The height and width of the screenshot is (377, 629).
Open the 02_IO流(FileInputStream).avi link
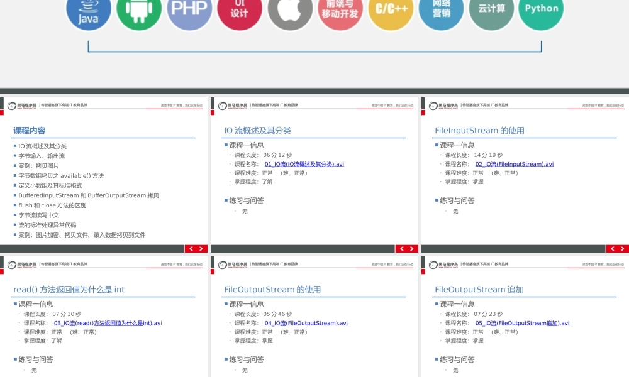(514, 164)
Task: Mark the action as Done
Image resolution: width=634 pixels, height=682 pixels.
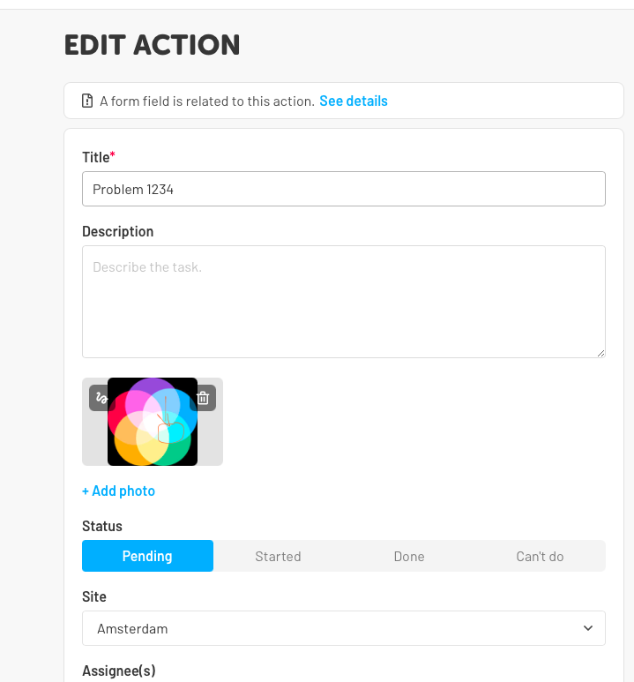Action: tap(409, 556)

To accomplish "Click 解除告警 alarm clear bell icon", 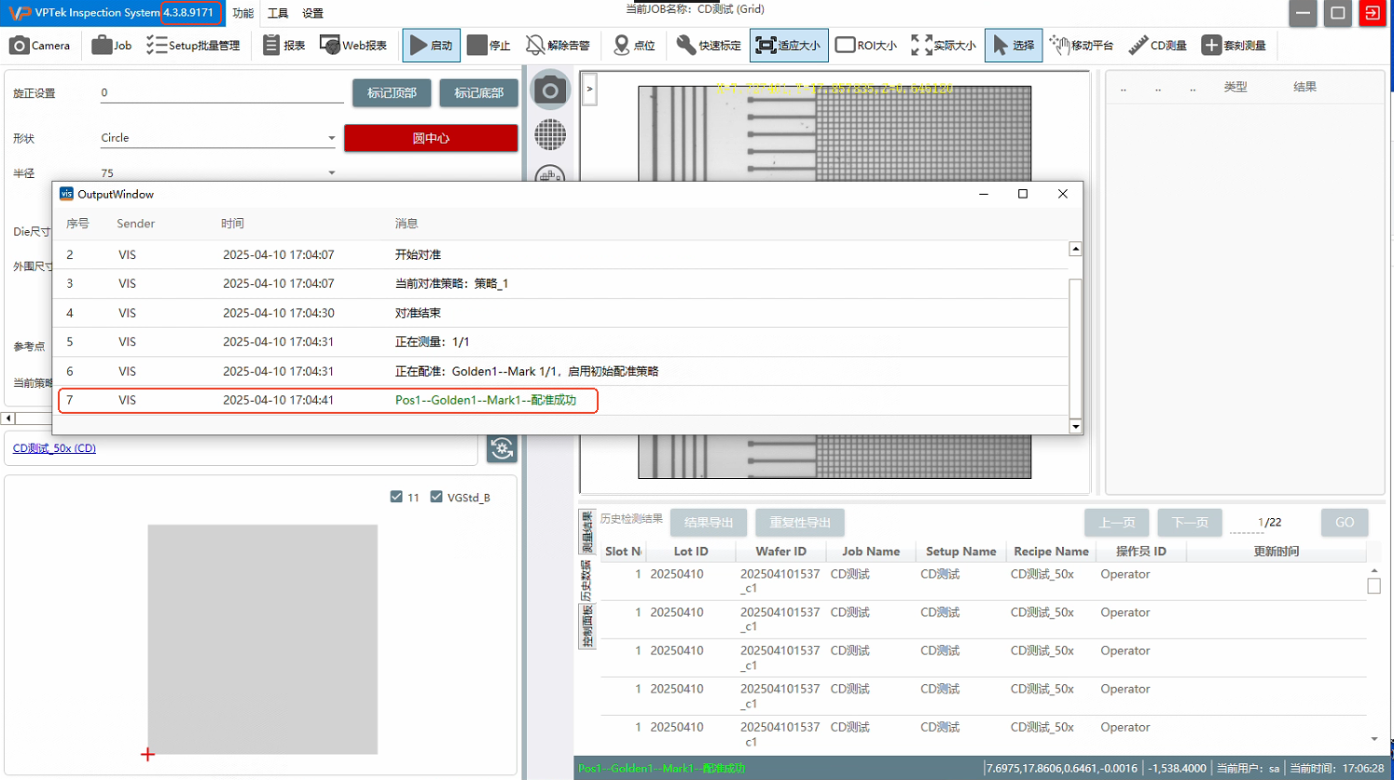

AIM OF THE EXERCISE: Rewrite every line of the listing above, requests included, multiplying each coordinate in the answers by 0.85 and rounding to whole numbers, with halves rounded up. Leave the pictures out of your version.

RESULT OF THE TASK:
The height and width of the screenshot is (377, 629).
Open the 02_IO流(FileInputStream).avi link
(437, 139)
Task: Mark the action as Done
Image resolution: width=634 pixels, height=682 pixels.
Action: tap(348, 473)

To accomplish "Click 解除告警 alarm clear bell icon", 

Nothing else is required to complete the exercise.